-II-064-06-

63 12 1
                                    

KAMI berlima berlari menuju awan gelap yang berada di puncak tertinggi Pegunungan Bebatuan Kandania——sebenarnya berempat, aku tidak dihitung karena tidak berlari. Daerah ini sudah termasuk bagian dari Kerajaan Kandania. Seharusnya kami melihat pemandangan indah dari danau-danau berwarna hijau kebiruan, hutan taiga, dan gunung batu dengan puncak berselimut salju. Tapi cuaca ekstrem tahun ini membuat musim panas lebih bersalju di beberapa tempat. Pohon-pohon cemara dan pinus di hutan taiga dipenuhi warna putih, salju di puncak gunung bahkan lebih tebal enam kali lipat dari biasanya, danau-danau membeku seperti di tengah musim dingin.

“Pegangan yang erat dan tutup matamu jika tidak ingin terkena tamparan salju,” ujar Immanuel. Kontur jalan memang semakin terjal dengan batu-batu keras yang tajam tertanam di bawah salju.

Aku menurutinya, kadang-kadang. Pemandangan bersalju jarang aku temukan di kota Quartur, jadi aku ingin melihat dan merasakan salju. Setengah kelinci bakar akan cepat habis tercerna dalam perut dengan cuaca dingin seperti ini.

Ya, benar. Tadi aku berhasil memakan sarapanku, lebih tepatnya dengan terpaksa. Di saat semua orang menghabiskan makanan mereka sampai menyisakan tulang, aku hanya berhasil memasukkan setengahnya ke dalam perutku——sisanya dibungkus oleh Immanuel. Apa yang Evan katakan padaku cukup memberiku semangat dan sepenuhnya adalah kebenaran . Emosiku tidak dibutuhkan di saat seperti ini. Aku tidak perlu memikirkan Nathan karena itu tidak membantunya, aku hanya perlu fokus untuk menyelamatkannya. Begitu pula dengan memikirkan bagaimana pendapat Gio atas pilihan-pilihan yang aku pilih, itu urusan nanti. Setelah semuanya selesai aku akan menjelaskan semuanya. Tadi aku sempat bertanya, kenapa mereka para vampir harus ikut makan sepertiku? Padahal dari cerita Immanuel, kakek buyutnya tidak memakan makanan manusia. Dan mereka menjelaskannya silih berganti.

“Ya, kami bangsa vampir tidak membutuhkan makanan manusia, yang kami butuhkan hanyalah darah,” kata Ella. “Tapi karena kami terlahir dari manusia, kami masih memiliki DNA manusia. Itu membuat kami memiliki keinginan memakan makanan, meskipun sebenarnya tidak memberikan efek apa pun.”

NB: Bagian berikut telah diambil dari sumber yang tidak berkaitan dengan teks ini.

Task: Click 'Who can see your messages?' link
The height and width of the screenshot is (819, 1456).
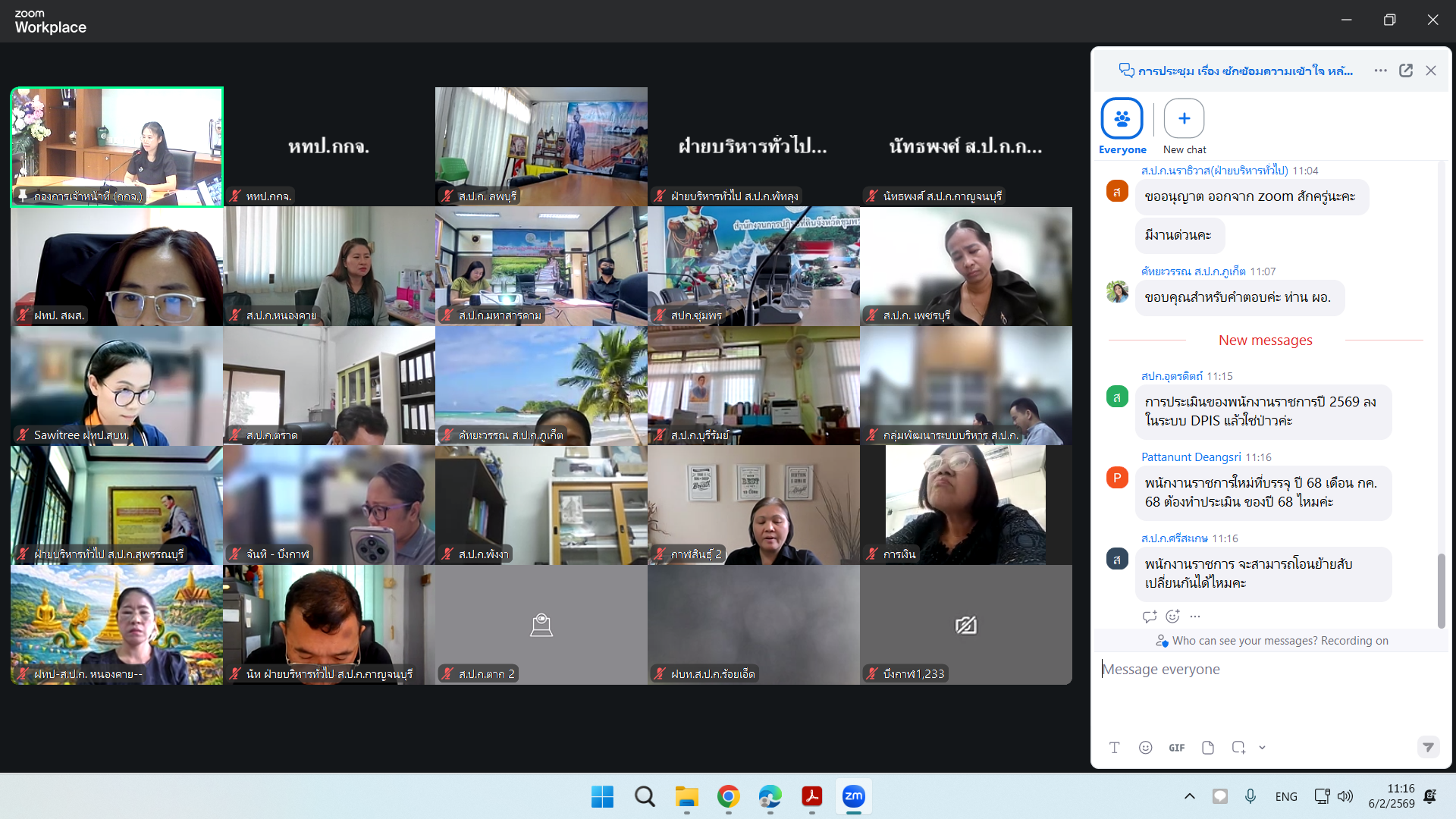Action: coord(1244,641)
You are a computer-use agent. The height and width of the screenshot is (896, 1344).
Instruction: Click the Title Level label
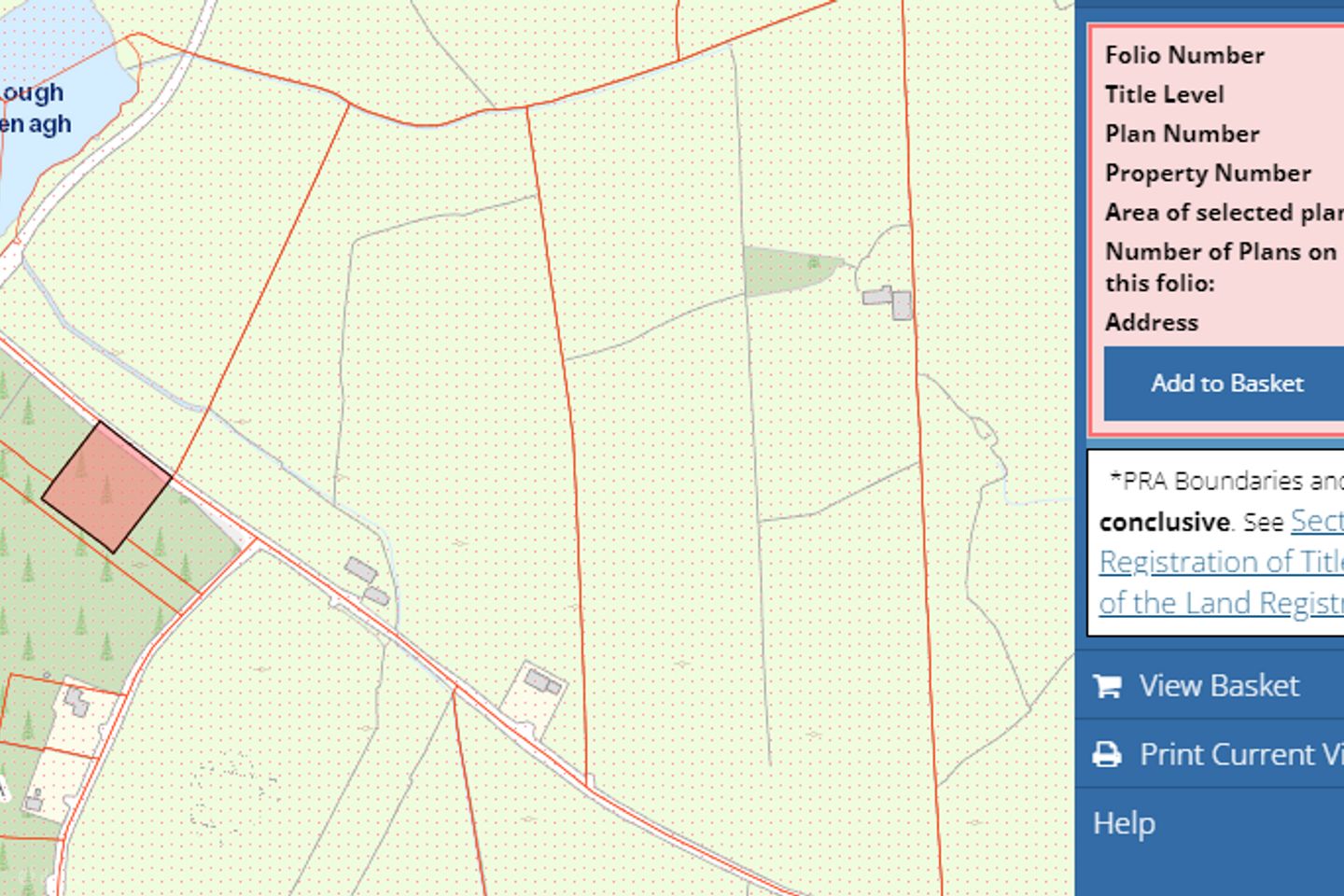point(1164,94)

“Masudnya?” tanyaku, tidak begitu mengerti dengan kalimat terakhir yang Ella katakan.

Ethan yang menjawab dengan mulutnya yang penuh dengan makanan. “Maksudnya, kami tidak mendapatkan manfaat yang sama seperti yang didapatkan manusia ketika makan. Energi, nutrisi, dan lainnya. Kami hanya bisa mengecap makanan itu saja, merasakan betapa lezatnya setiap masakan hanya dilidah.”

“Seolah makanan itu hanya lewat saja?” tanyaku.

“Tubuh kami membusukkannya terlebih dahulu selama belasan jam, tidak berbeda jauh dari tubuh manusia yang mencerna makanan,” kata Immanuel.

“Lalu kenapa kalian makan bersamaku?”

“Sebenarnya kami sudah menghisap habis darah kelinci salju ini. Untuk tambahan nutrisi dan stamina,” kata Ethan, tidak menjawab pertanyaanku.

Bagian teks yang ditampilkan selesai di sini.